Florida's ban on gay adoption passed in 1977. Now, it has been judicially recognized that there is no rational basis for this kind of sweeping intolerance encoded in law. As Lederman said, "Sexual orientation is not a predictor of a person's ability to parent."

Gill and his life partner were touted as "model parents" by the children's guardian ad litem, who visited the boys monthly for years and called the Gill home "one of the most caring and nurturing placements" he has ever encountered. Lederman found that Gill "is an exceptional parent to John and James who have healed in his care."

Now allow me to introduce you to Dr. George Rekers, a clinical psychologist who is also an ordained Baptist minister. Rekers was one of the state's star witnesses in its efforts to keep Gill from making John and James his sons.
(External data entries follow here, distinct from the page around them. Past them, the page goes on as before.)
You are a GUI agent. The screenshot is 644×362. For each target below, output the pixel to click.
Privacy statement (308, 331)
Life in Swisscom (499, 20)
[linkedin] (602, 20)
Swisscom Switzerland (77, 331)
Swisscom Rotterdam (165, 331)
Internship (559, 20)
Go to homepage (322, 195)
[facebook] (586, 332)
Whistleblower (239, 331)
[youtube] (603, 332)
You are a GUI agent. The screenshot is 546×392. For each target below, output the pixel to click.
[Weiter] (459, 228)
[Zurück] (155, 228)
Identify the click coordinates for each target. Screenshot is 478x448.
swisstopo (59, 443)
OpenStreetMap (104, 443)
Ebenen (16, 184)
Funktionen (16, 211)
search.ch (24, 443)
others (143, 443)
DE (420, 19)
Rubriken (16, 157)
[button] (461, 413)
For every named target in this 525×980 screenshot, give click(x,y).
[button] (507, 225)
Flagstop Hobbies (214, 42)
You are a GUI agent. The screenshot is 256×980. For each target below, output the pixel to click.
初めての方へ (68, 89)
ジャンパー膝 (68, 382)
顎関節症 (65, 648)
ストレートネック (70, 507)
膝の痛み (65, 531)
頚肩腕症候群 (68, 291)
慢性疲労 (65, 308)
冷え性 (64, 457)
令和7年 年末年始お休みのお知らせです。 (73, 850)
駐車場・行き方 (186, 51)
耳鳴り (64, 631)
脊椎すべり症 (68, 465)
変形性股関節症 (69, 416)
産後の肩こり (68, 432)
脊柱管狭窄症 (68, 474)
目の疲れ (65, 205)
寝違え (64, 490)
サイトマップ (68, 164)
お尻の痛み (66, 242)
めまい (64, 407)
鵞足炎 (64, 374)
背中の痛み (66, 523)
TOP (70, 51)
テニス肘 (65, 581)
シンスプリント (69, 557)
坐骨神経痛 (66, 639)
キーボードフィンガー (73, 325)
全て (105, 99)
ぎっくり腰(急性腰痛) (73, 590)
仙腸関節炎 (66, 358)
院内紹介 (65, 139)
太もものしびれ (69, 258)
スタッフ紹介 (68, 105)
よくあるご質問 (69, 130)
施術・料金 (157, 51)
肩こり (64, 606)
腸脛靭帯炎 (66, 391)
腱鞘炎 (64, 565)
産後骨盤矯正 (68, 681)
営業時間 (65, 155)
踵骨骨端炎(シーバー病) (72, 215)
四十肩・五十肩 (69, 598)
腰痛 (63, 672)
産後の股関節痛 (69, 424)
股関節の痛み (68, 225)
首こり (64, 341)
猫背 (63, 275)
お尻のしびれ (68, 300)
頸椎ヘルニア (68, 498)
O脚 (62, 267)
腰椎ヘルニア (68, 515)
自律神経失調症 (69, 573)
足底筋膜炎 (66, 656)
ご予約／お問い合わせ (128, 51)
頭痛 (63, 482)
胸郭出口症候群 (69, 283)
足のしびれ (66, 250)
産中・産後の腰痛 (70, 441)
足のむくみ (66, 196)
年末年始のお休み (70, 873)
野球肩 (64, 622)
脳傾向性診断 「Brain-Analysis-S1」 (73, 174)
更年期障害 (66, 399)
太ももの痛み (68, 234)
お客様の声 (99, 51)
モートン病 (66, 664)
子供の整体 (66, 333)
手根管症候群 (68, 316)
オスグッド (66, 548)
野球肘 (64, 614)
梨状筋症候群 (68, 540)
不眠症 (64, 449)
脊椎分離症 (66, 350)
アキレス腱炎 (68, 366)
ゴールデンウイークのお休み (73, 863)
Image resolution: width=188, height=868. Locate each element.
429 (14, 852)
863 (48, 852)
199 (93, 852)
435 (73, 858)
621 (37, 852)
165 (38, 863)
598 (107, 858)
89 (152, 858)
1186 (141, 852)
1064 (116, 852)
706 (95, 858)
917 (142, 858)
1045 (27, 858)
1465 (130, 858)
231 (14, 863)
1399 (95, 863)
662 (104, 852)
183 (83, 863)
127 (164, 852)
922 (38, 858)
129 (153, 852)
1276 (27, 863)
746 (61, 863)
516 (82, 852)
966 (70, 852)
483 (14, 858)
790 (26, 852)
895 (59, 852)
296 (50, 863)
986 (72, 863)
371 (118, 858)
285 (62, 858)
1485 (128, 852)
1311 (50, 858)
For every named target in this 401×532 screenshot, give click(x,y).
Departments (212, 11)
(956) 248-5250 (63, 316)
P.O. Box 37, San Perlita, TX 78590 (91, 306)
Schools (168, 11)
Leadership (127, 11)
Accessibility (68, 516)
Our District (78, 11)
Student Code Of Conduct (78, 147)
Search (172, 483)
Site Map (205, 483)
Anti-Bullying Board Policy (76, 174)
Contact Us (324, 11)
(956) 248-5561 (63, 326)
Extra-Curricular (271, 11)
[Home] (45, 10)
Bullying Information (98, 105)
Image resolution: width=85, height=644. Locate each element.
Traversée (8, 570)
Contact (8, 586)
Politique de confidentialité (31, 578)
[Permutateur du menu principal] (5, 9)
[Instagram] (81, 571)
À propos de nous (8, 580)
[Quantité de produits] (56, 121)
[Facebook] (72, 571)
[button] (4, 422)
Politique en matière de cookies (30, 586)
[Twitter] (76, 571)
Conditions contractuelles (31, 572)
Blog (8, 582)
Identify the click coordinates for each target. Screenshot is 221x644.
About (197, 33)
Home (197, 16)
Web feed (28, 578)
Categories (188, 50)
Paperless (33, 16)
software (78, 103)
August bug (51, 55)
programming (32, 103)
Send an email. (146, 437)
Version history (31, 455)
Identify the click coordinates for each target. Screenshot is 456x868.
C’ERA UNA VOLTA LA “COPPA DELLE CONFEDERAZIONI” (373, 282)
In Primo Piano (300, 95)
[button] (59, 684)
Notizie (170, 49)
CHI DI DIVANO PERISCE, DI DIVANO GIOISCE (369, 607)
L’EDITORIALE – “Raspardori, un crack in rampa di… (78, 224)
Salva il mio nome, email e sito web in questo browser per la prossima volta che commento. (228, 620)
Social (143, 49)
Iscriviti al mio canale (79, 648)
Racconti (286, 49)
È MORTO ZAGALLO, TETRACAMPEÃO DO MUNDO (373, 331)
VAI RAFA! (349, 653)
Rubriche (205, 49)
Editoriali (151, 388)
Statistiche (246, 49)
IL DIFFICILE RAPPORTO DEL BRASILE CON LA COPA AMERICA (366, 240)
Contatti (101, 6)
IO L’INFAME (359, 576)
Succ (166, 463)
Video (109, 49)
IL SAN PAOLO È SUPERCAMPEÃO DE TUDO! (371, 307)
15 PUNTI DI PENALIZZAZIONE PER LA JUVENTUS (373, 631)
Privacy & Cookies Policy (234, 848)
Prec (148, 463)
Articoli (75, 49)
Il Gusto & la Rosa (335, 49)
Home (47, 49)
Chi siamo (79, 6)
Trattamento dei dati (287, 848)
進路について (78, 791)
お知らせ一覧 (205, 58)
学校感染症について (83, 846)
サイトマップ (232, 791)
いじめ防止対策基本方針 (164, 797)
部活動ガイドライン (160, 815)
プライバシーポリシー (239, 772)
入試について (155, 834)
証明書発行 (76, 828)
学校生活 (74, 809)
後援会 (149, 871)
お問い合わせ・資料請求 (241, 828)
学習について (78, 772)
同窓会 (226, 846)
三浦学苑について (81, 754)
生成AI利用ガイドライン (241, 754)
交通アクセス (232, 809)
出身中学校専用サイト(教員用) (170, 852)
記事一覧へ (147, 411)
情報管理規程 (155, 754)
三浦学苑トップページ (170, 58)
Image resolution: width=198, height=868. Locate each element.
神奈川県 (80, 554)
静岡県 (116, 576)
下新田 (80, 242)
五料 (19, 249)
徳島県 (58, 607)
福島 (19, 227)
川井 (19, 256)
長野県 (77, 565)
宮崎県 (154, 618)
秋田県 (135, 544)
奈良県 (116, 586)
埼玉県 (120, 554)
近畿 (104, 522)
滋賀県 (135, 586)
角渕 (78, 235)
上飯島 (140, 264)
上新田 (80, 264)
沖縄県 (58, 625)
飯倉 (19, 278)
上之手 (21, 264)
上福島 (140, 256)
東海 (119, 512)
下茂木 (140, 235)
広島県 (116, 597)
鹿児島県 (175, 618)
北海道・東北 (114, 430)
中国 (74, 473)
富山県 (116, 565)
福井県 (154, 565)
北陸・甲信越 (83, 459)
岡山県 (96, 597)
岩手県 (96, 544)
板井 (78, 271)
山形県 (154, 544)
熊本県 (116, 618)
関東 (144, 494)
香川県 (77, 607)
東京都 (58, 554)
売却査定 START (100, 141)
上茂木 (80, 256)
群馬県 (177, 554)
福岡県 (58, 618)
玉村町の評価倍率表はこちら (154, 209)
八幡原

Rekers testified that homosexual adults are unfit as adoptive parents because they are more likely to suffer from depression and tend to have a larger number of partners over their lives.

Hmm. If true, could it be because people like Rekers marginalize gay citizens and work to block the ability of gays to obtain stability through marriage?

Rekers often invokes what he calls God's moral laws to decree that homosexual behavior shouldn't be countenanced by his profession. According to Rekers, individual homosexuals are "manipulated by leaders of the homosexual revolt" to the detriment of those suffering this "sexual perversion." Rekers' testimony was easily discredited. Instead the court relied on empirical studies demonstrating that there are "no differences" in the adjustment of children with gay parents.

Martin Luther King Jr. said, "The arc of the moral universe is long, but it bends toward justice." It is bending a bit now, for John and James, for Gill and his partner, and for the nearly 1,000 children in Florida who are waiting for good, loving, permanent homes.

That is, if this decision is allowed to stand.